S’il ne fait guère de doutes que la candidature de Marine Le Pen arrive à recueillir les 500 signatures nécessaires en vue de la présidentielle de mai prochain, pour le Front national le nerf de la guerre reste l’argent.
Car Florian Philippot a affirmé vendredi matin que les banques « refusent de prêter à Marine Le Pen ». Il a par ailleurs réfuté le fait que le parti ait bénéficié d’un nouveau prêt russe, comme l’affirme Le Canard Enchaîné.
Obliger les banques à financer tous les candidats ?

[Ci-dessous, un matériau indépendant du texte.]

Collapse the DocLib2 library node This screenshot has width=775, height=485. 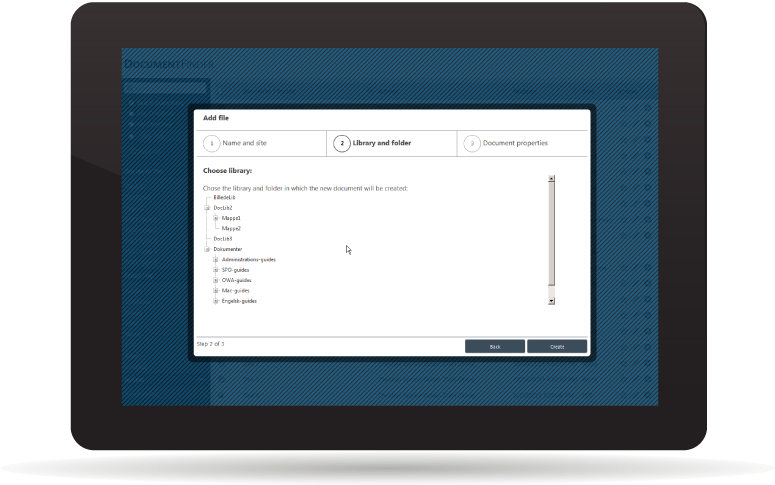click(207, 208)
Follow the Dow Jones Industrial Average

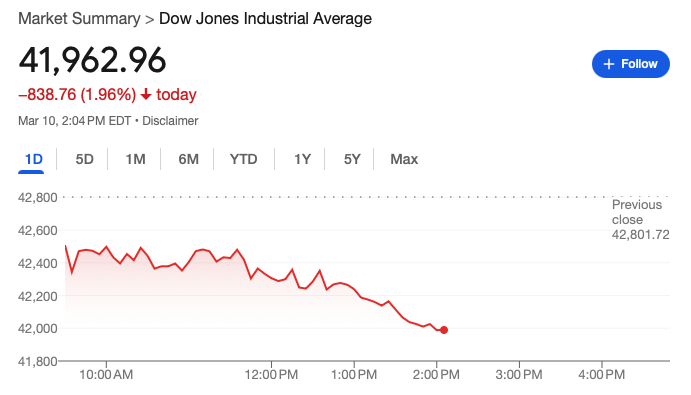[x=631, y=64]
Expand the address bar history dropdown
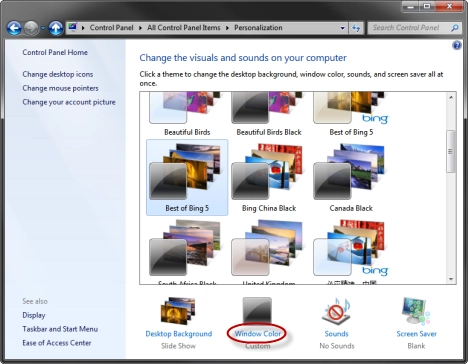 pos(342,28)
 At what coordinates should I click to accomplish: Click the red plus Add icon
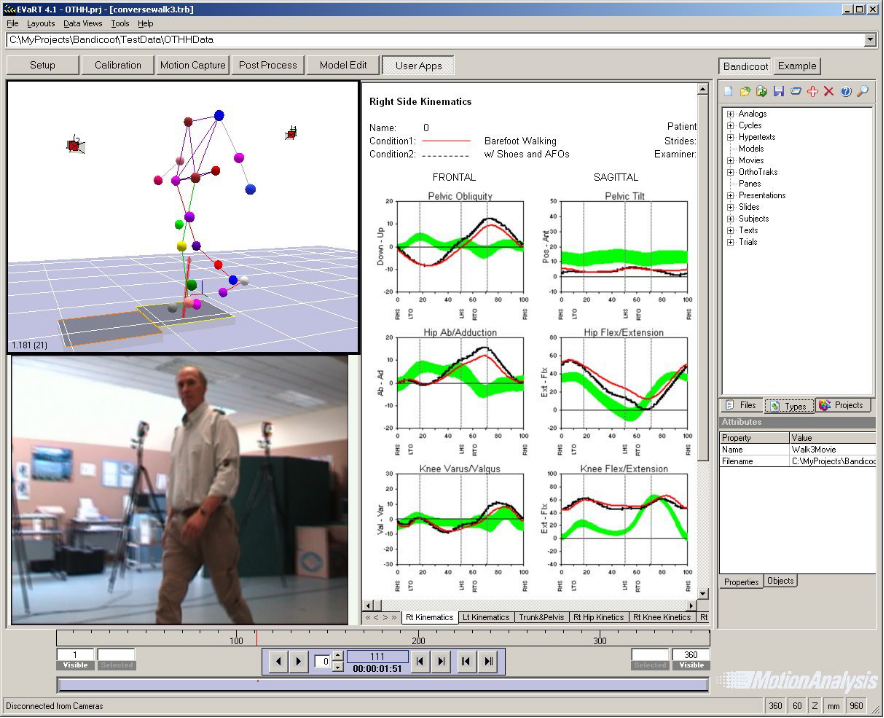coord(811,92)
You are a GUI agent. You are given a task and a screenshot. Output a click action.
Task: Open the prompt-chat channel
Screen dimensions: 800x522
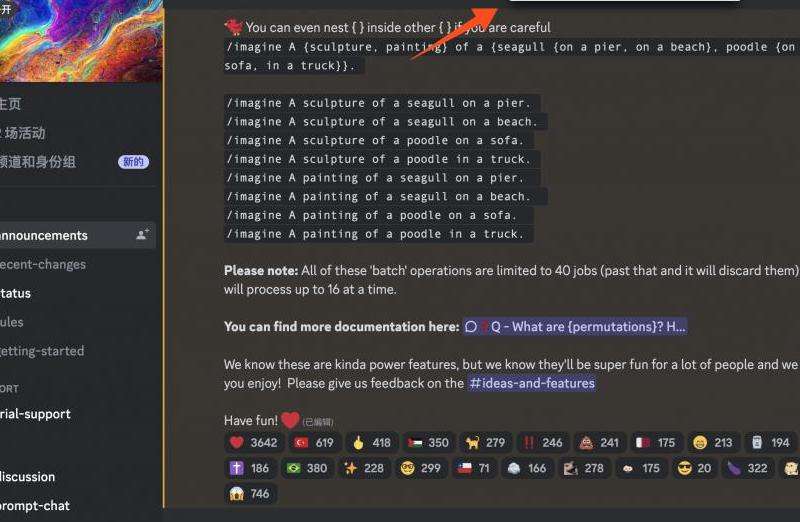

« On cherche là où l’on peut trouver parce que, de toute façon, nous avons besoin d’argent pour financer une campagne, comme tout le monde », a reconnu le vice-président du Front au micro de RTL. Des propos qui confirment ceux du secrétaire général du FN Nicolas Bay, qui affirmait la veille : « à ce stade, nous n’avons pas encore trouvé les financements nécessaires pour la présidentielle et les législatives ».
« Aujourd’hui, les banques françaises refusent de prêter à la candidature présidentielle de Marine Le Pen, ce qui est totalement anormal », a ajouté Florian Philippot. Que faire alors ? Selon lui, il faut « une loi qui oblige au moins un établissement bancaire français à financier tous les candidats à l’élection présidentielle ».
L’argent n’a pas de frontières
Mais en attendant qu’une telle loi soit promulguée, où trouver les financements en question ? « On n’a pas de focalisation sur un pays en particulier, mais on aimerait pouvoir le trouver en France ». En Russie ? Florian Philippot en a profité pour réfuter les affirmations du Canard qui, dans son édition de mercredi, indiquait que le parti avait trouvé un prêt russe pour un montant de 30 millions d’euros.
« Non, c’est totalement bidon », a simplement balayé le numéro 2 du FN. Et, concernant encore le refus de banques françaises, il raille : « C’est vrai que nous ne sommes pas les amis de la grande finance, et peut-être qu’elle nous le fait payer. Mais ça n’est pas démocratique ».